Профессиональный педагог, Любовь Григорьевна Филановская
взялась за дело. Каждая минута, потраченная сегодня на занятия с мальчиками,
окупится сторицей и в ближайшем будущем освободит ей целые часы, а то и дни.
Она перелопатила горы литературы, освежая полученные в педагогическом институте
знания и набираясь новых, выискивала оригинальные методики, попеременно опробуя
их на племянниках, и с удивлением вдруг поняла, что ее мозг радостно и с
удовольствием работает именно в этом направлении: дидактические приемы раннего
развития детей дошкольного возраста. Ей это интересно, и, потратив полгода на
освоение научной и методической литературы, Люба начала что-то придумывать и
изобретать сама. Успехи окрыляли!
Когда Саша и Андрюша пошли в детский садик, они уже умели
читать, знали довольно много слов по-английски, а речь их была чистой и
правильной, без малейшей картавости.
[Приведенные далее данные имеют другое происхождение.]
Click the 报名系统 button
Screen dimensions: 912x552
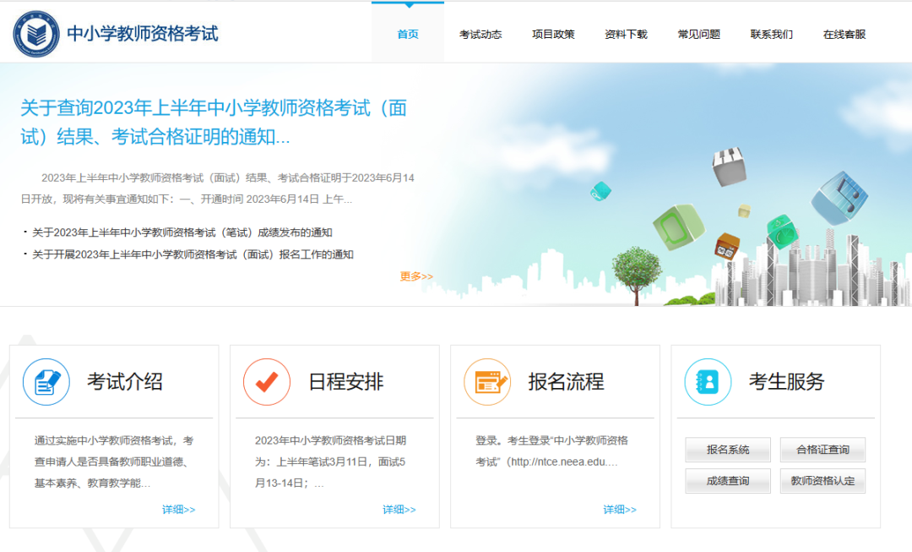(727, 450)
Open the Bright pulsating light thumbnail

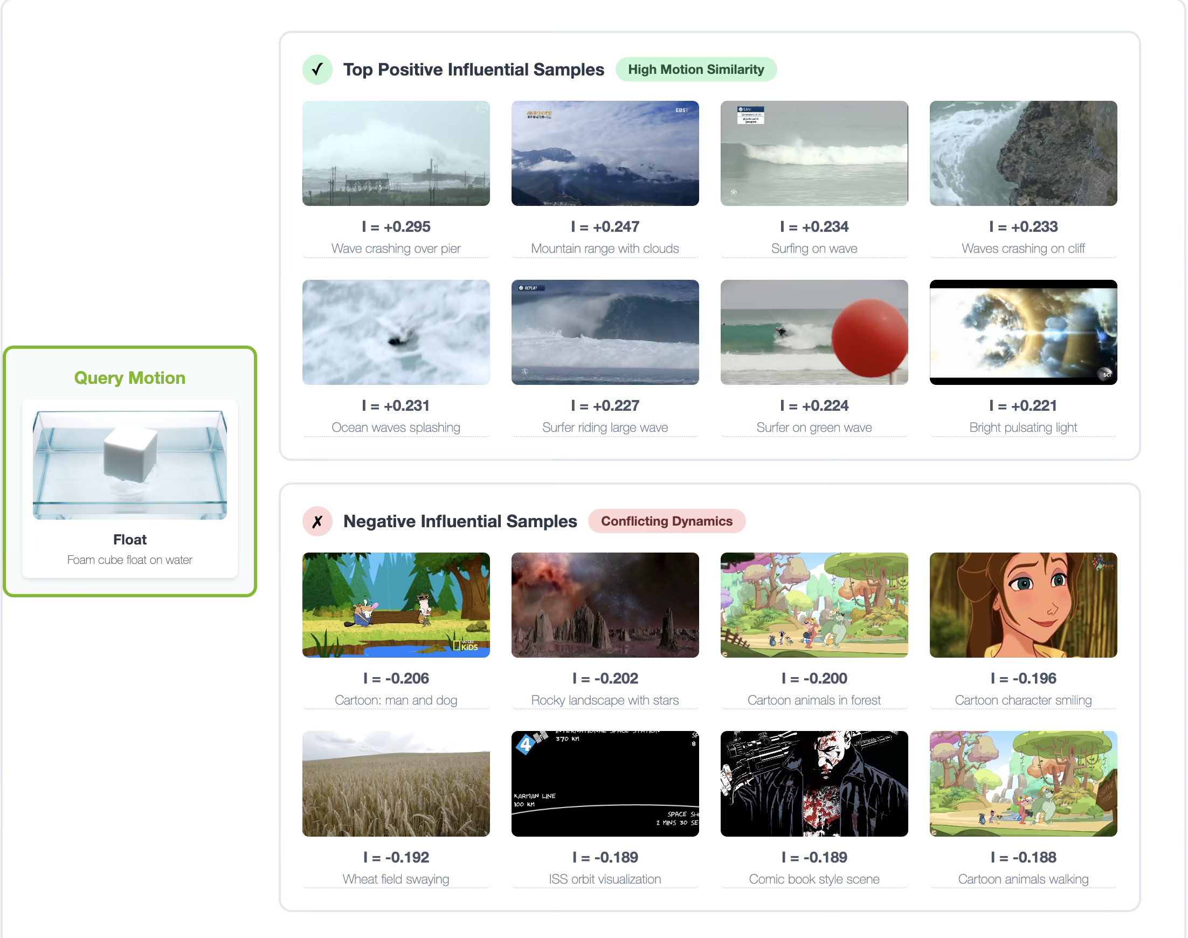point(1023,332)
Они самостоятельно одевались, завязывали
шнурки и застегивали пуговицы, не теряли вещей и не разбрасывали их, ели
аккуратно, не пачкая одежду и стол вокруг тарелки. Воспитатели не могли
нарадоваться на мальчиков и постоянно ставили их в пример всем малышам в
группе.
В пять лет к ним по настоянию Тамары Леонидовны пригласили
учительницу музыки, а Люба, используя собственные методы, приступила к
интенсивному обучению мальчиков английскому языку. Она всегда умела понятно
объяснять и преподносить новые знания так, что они намертво закреплялись в
памяти, но тут нашел себе применение и еще один педагогический талант Любови
Филановской: она могла заинтересовать учеников настолько, что они с энтузиазмом
кидались осваивать новые знания и навыки. Что, собственно, и требовалось Любе.
Она тратила час на то, чтобы чему-то научить, и потом как минимум три часа
спокойно занималась своими делами, потому что племянники, пыхтя и высовывая от
усердия языки, погружались в выполнение «домашнего задания». Люба и сама не
заметила, как у нее набралось достаточно эмпирического материала для
диссертации. Все новое, что придумывалось для воспитания Саши и Андрюши, она
применяла и в школе с младшеклассниками, но особой изюминкой ее материалов были
именно близнецы. В какой-то счастливый момент ей пришло в голову попытаться
обучать мальчиков по-разному, применяя к Саше одни методы, а к Андрюше –
другие, и сравнивать результаты, которые оказались даже интереснее, чем она
предполагала вначале. Сама идея родилась по соображениям не научным, а сугубо
практическим: пробуя одновременно два разных метода, можно одновременно, а не
последовательно, оценить эффективность обоих и таким образом сэкономить время.
Люба торопилась, ведь ей уже за тридцать, пора и о себе подумать, и надо как
можно быстрее освобождаться от обузы. И только потом она сообразила, насколько
любопытны результаты ее экспериментов, ведь они проводились на родных братьях,
близнецах, растущих вместе, в одинаковых социальных и материальных условиях и
имеющих одинаковые физиологические особенности.